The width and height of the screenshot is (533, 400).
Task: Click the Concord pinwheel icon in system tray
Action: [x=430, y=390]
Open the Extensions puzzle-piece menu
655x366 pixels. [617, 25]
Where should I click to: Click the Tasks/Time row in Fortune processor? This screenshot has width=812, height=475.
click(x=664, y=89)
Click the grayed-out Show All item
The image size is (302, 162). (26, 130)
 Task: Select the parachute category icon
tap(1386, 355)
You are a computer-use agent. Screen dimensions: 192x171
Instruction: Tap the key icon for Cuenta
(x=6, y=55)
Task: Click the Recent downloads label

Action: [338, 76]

======

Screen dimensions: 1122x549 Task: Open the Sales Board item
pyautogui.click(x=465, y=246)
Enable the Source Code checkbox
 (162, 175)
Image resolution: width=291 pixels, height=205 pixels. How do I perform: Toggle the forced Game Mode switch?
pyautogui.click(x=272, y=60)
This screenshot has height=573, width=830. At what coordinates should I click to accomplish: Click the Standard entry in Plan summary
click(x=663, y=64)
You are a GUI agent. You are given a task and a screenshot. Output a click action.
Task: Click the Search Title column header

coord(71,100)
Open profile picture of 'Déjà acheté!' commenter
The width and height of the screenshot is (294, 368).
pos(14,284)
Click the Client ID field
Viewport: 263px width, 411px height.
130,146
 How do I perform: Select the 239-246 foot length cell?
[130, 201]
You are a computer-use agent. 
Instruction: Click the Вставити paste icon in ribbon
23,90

======

(What you are asked to do) Reproduce the entries from the line containing "The width and height of the screenshot is (533, 400)." through the line containing "Action: [338, 76]", substituting "jigsaw" for "puzzle-piece" and leaving everything else unchanged.

(Solution)
The width and height of the screenshot is (533, 400).
Task: Click the Concord pinwheel icon in system tray
Action: [x=430, y=390]
Open the Extensions jigsaw menu
655x366 pixels. [617, 25]
Where should I click to: Click the Tasks/Time row in Fortune processor? This screenshot has width=812, height=475.
click(x=664, y=89)
Click the grayed-out Show All item
The image size is (302, 162). (26, 130)
 Task: Select the parachute category icon
tap(1386, 355)
You are a computer-use agent. Screen dimensions: 192x171
Instruction: Tap the key icon for Cuenta
(x=6, y=55)
Task: Click the Recent downloads label

Action: [338, 76]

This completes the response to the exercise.